任务:
把下面的材料一字不差地重新录入，图片不要放进答案。

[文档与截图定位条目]
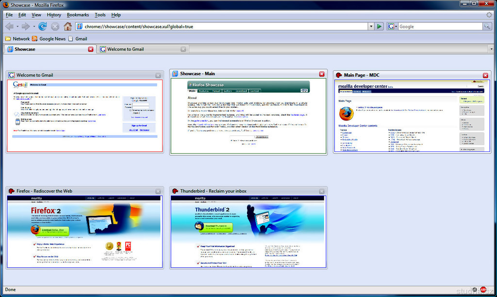Open the Tools menu
The image size is (497, 297).
click(x=100, y=15)
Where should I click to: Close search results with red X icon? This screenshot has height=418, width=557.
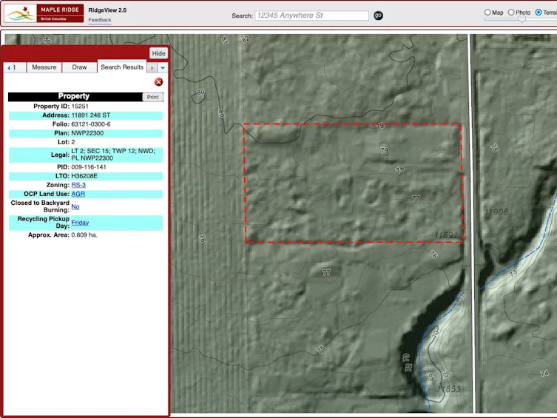click(x=158, y=82)
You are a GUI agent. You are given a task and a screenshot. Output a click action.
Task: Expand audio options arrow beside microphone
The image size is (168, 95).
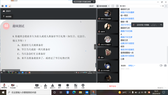pos(8,86)
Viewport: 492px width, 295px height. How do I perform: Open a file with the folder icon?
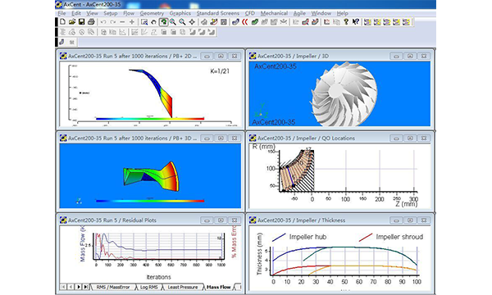pos(72,21)
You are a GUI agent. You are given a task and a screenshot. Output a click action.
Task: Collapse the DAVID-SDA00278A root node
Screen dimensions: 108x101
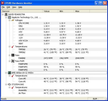coord(3,14)
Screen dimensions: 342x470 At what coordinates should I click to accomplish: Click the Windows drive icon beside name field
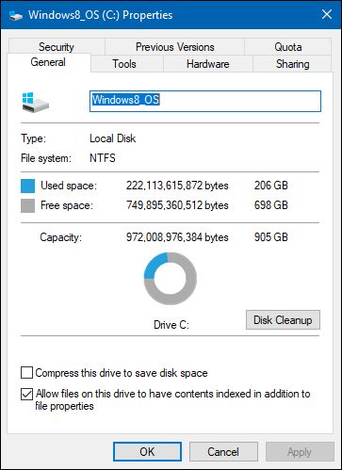tap(36, 103)
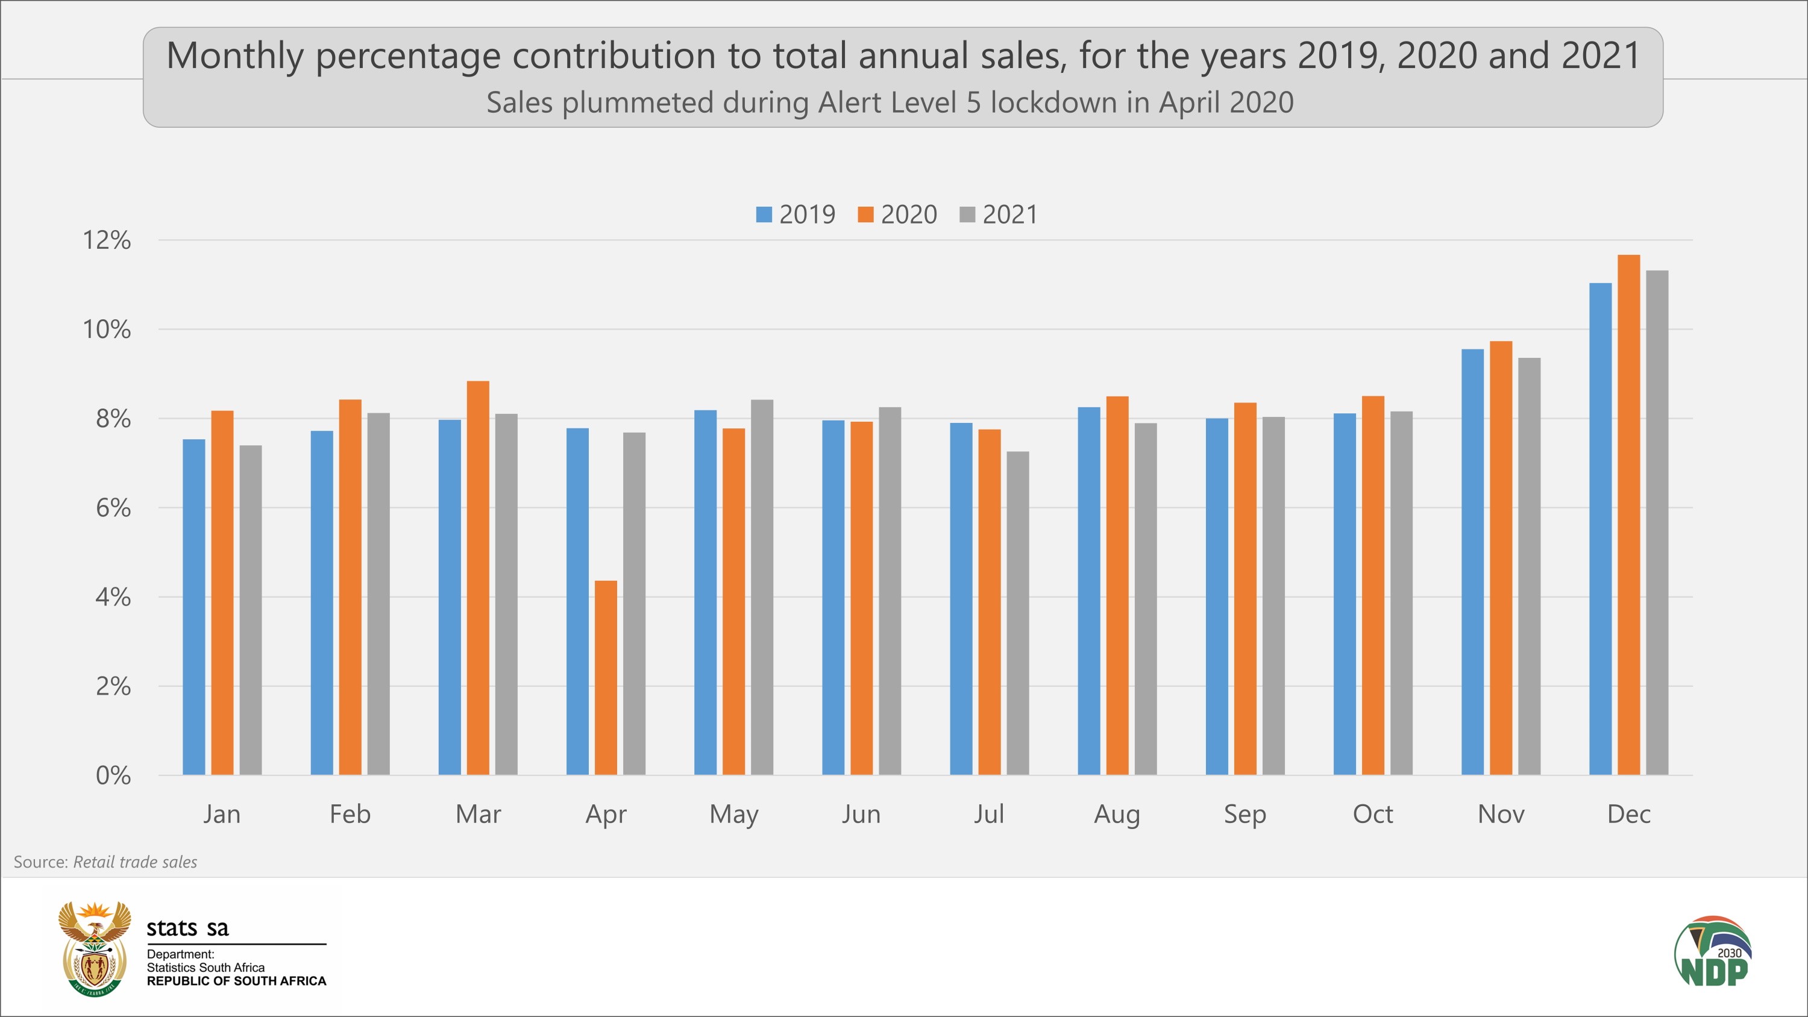
Task: Click the 12% y-axis label
Action: 107,240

完整作答:
Open the Tools menu
The image size is (497, 297).
click(x=100, y=15)
Where should I click to: Close search results with red X icon? This screenshot has height=418, width=557.
click(x=158, y=82)
You are a GUI agent. You are given a task and a screenshot. Output a click action.
Task: Expand audio options arrow beside microphone
The image size is (168, 95).
pos(8,86)
Viewport: 492px width, 295px height. How do I perform: Open a file with the folder icon?
pos(72,21)
You are a GUI agent. You are given a task and a screenshot. Output a click action.
Task: Collapse the DAVID-SDA00278A root node
Screen dimensions: 108x101
coord(3,14)
Screen dimensions: 342x470 At what coordinates should I click to accomplish: Click the Windows drive icon beside name field
tap(36, 103)
Task: Click the 12% y-axis label
Action: 107,240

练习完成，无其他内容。